Vulnerability discovery volume is increasing, but composition is shifting. The headline CVE count has grown year over year for nearly a decade, yet the mix of bug classes looks markedly different today than it did in 2016. Memory corruption still dominates exploit-grade findings, but its share of total disclosed vulnerabilities is declining. Logic flaws, authentication bypasses, and supply chain weaknesses are filling the gap.

The deeper tension is that discovery is outpacing remediation capacity. Organizations absorbing thousands of new CVEs per quarter cannot patch at the rate vulnerabilities are published. Whether this imbalance is a temporary growing pain or a structural problem is the central question. Is this sustainable?

Hypothesis Testing

Three competing narratives circulate in the security community about what the rising CVE count actually means. Each has supporting evidence, each has critics, and none is fully right on its own. Examining them in sequence builds a more accurate picture than accepting any single framing.

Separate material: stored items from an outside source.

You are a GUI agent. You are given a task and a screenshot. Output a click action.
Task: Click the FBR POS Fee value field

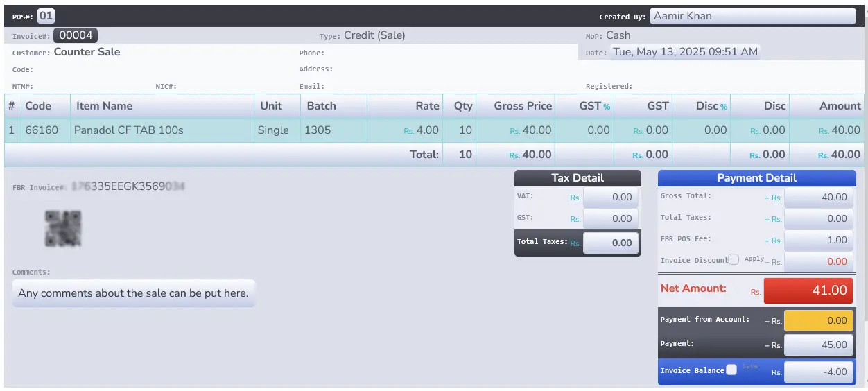pos(818,240)

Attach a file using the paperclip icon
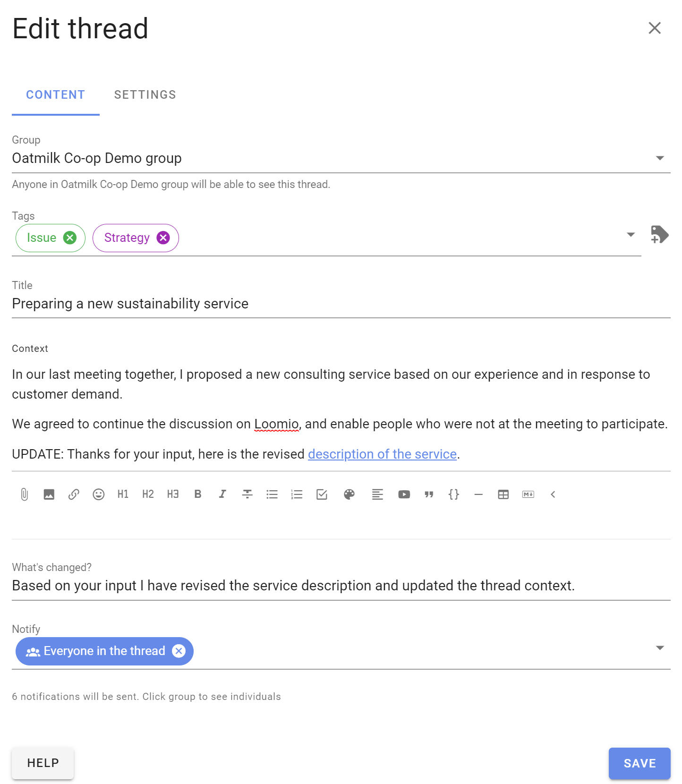click(24, 494)
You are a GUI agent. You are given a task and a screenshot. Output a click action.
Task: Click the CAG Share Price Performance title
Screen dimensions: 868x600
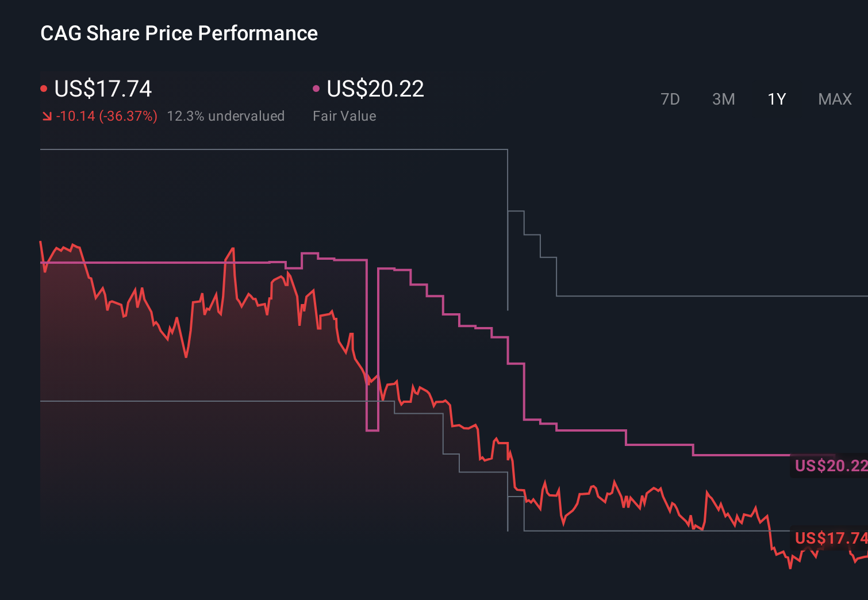click(179, 33)
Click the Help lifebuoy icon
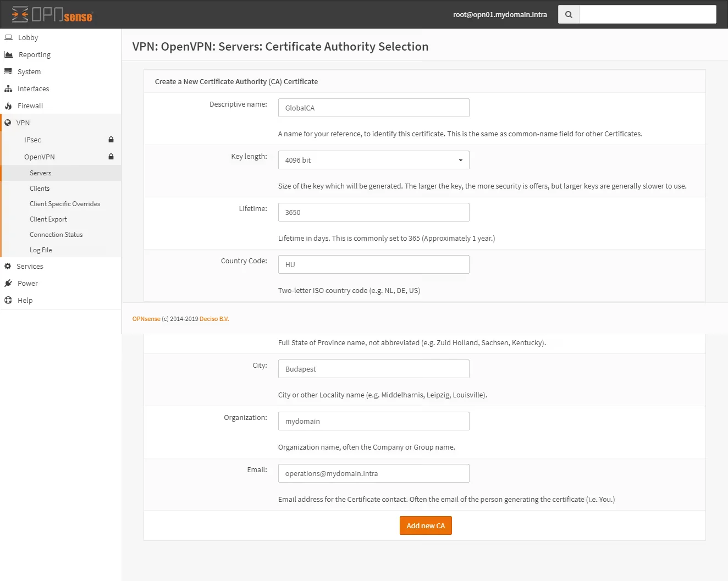 click(8, 300)
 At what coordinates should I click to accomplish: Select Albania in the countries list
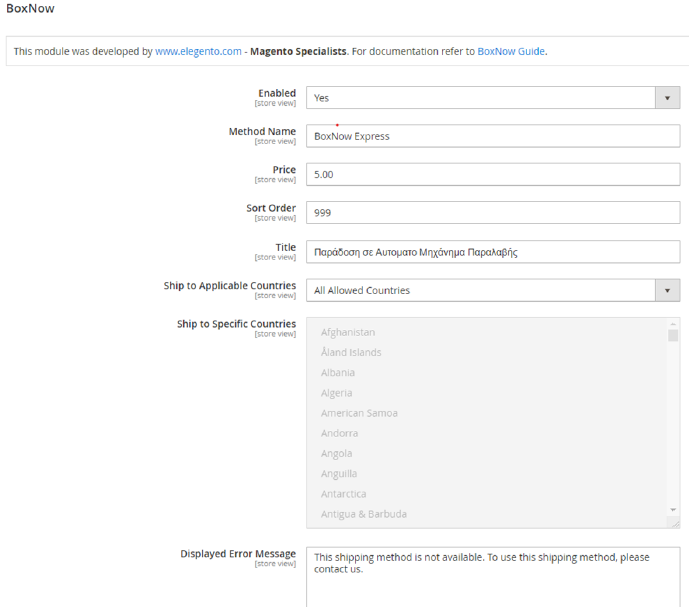338,372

Hypothesis 1: Bugs Are Becoming Harder to Find

The argument goes: as memory-safe languages replace C and C++, as codebases age and accumulate fuzzing coverage, and as the easiest targets get claimed early, the marginal cost of finding the next vulnerability rises. If true, we would expect the CVE rate to plateau or fall.

Evidence for this view:

  • The NSA, CISA, and allied agencies have publicly called for adoption of memory-safe languages, citing that memory safety issues account for a large fraction of exploitable vulnerabilities. As Rust, Go, and Swift displace C in new code, the pool of memory-unsafe surface area grows more slowly.
  • OSS-Fuzz has continuously fuzzed hundreds of high-priority open source projects since 2016. After years of coverage, each incremental fuzzing hour finds fewer bugs in those same projects.
  • Mature bug bounty programs on well-tested applications show rising duplicate rates, a proxy for saturation within a fixed scope.

Evidence against this view:

  • Total CVE issuance has grown year over year. The NVD recorded more CVEs in 2023 than in any prior year, with the trend continuing into 2024.
  • New attack surfaces are expanding faster than old surfaces are hardening. Cloud-native infrastructure, IoT firmware, AI/ML model serving stacks, and connected vehicles each introduce categories of vulnerability that did not exist at meaningful scale a decade ago.
  • The number of CVE Numbering Authorities (CNAs) has grown substantially, improving coverage of previously unreported software.

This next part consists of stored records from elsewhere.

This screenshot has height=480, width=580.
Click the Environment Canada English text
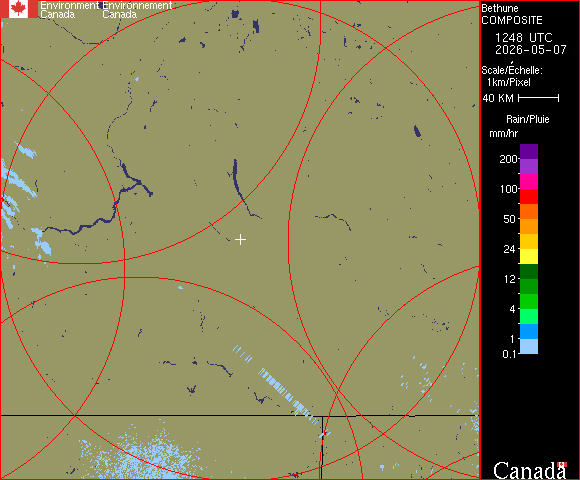click(x=70, y=10)
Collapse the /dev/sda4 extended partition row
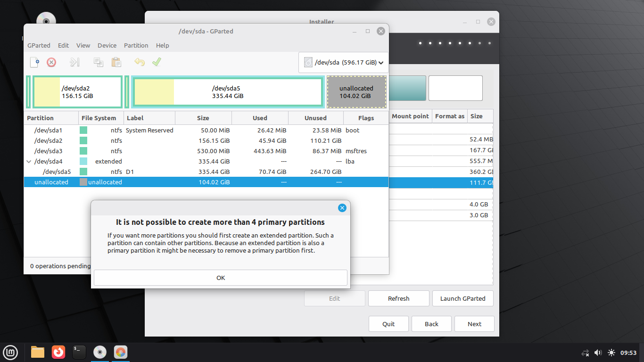 [x=29, y=161]
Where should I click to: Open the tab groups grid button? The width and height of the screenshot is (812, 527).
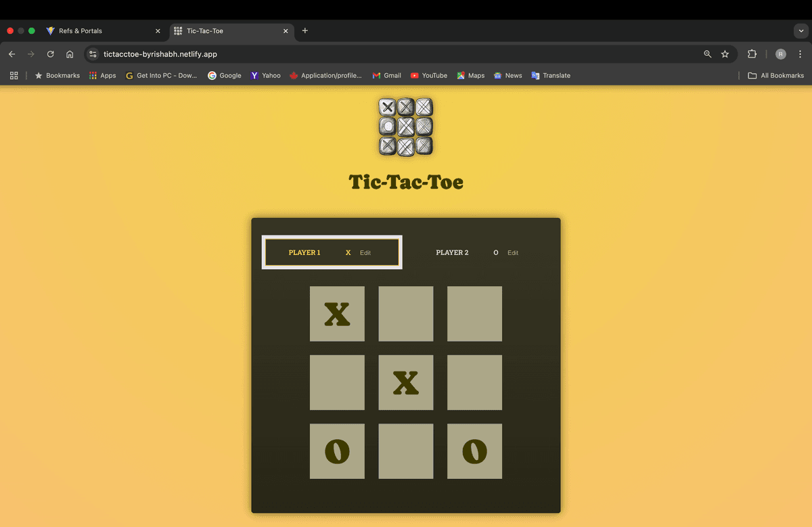pyautogui.click(x=14, y=76)
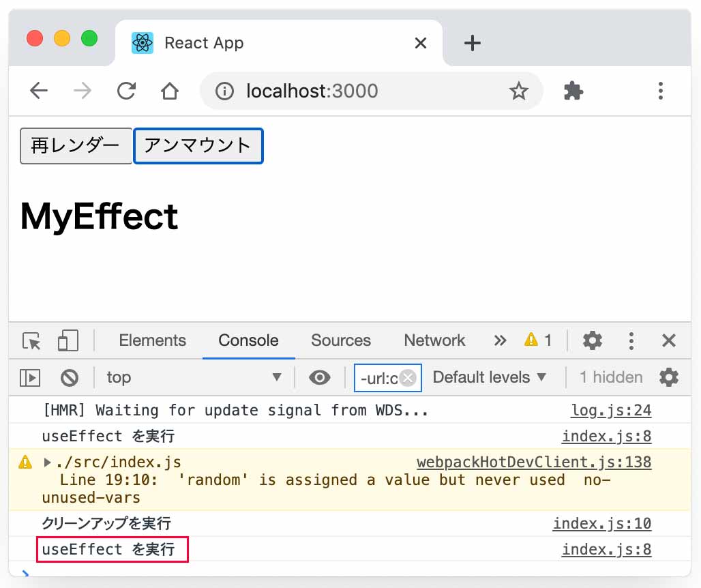Toggle the device toolbar emulation
This screenshot has height=588, width=701.
(68, 340)
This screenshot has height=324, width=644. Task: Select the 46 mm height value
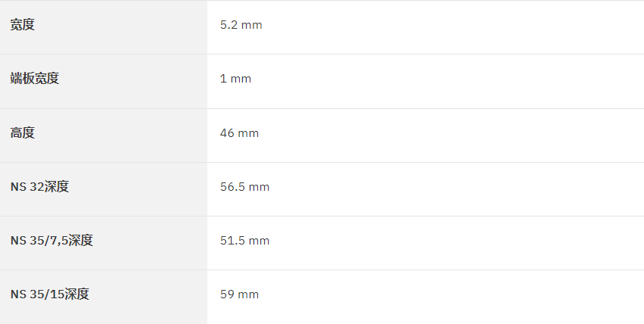(239, 133)
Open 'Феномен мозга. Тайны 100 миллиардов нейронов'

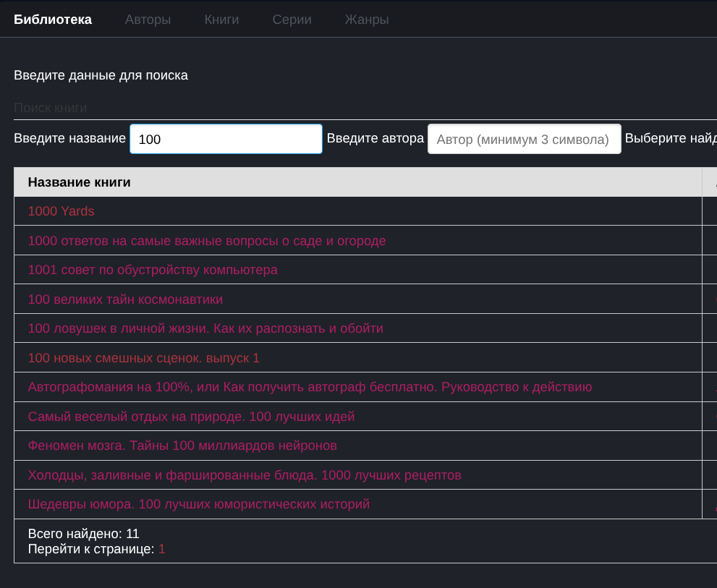(182, 446)
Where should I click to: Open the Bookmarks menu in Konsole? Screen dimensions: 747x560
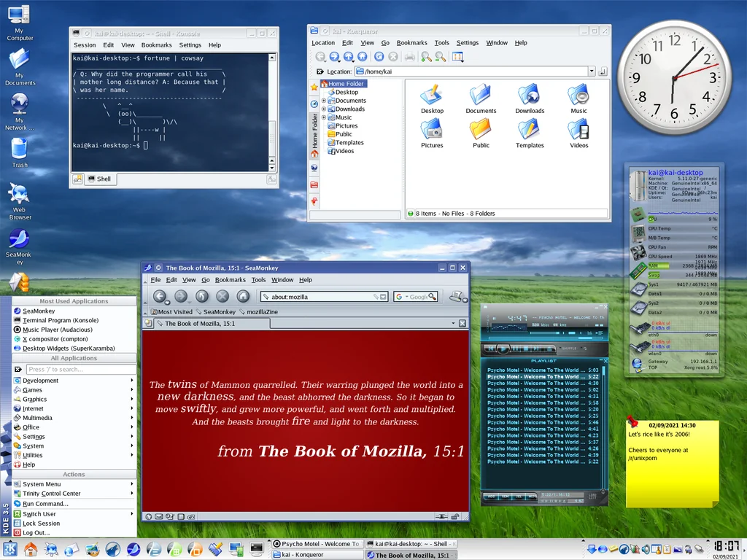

Verdict: This hypothesis is class-dependent. Memory corruption vulnerabilities are declining as a share of total disclosures, driven by safer languages and sustained fuzzing. But logic flaws, configuration errors, and supply chain weaknesses are growing in both absolute numbers and relative share, and new technology categories are continuously expanding the surface area. The aggregate bug rate is not falling.

Hypothesis 2: Discovery Is Increasing Due to Tools and Participation

The alternative narrative credits the rising CVE count to structural improvements on the hunter side: better tooling, more participants, and more organized disclosure infrastructure.

Evidence supporting this view:

  • OSS-Fuzz has reported finding over 10,000 vulnerabilities in open source projects since its launch, with the count continuing to rise. Automated fuzzing is systematically turning over rocks that manual audits could not reach.
  • Bug bounty platforms have grown substantially. HackerOne and Bugcrowd both publish annual reports showing year-over-year growth in valid vulnerability submissions, paid researchers, and program counts.
  • The CNA ecosystem has expanded beyond major vendors. CNAs now include researchers, coordinating bodies, and national CERTs, improving coverage of vulnerabilities that previously went unreported or received only vendor-internal identifiers.
  • Software complexity is a force multiplier. The average application now pulls in hundreds of transitive dependencies, each a potential vulnerability source. More code, more bugs, independent of whether bugs per line of code is changing.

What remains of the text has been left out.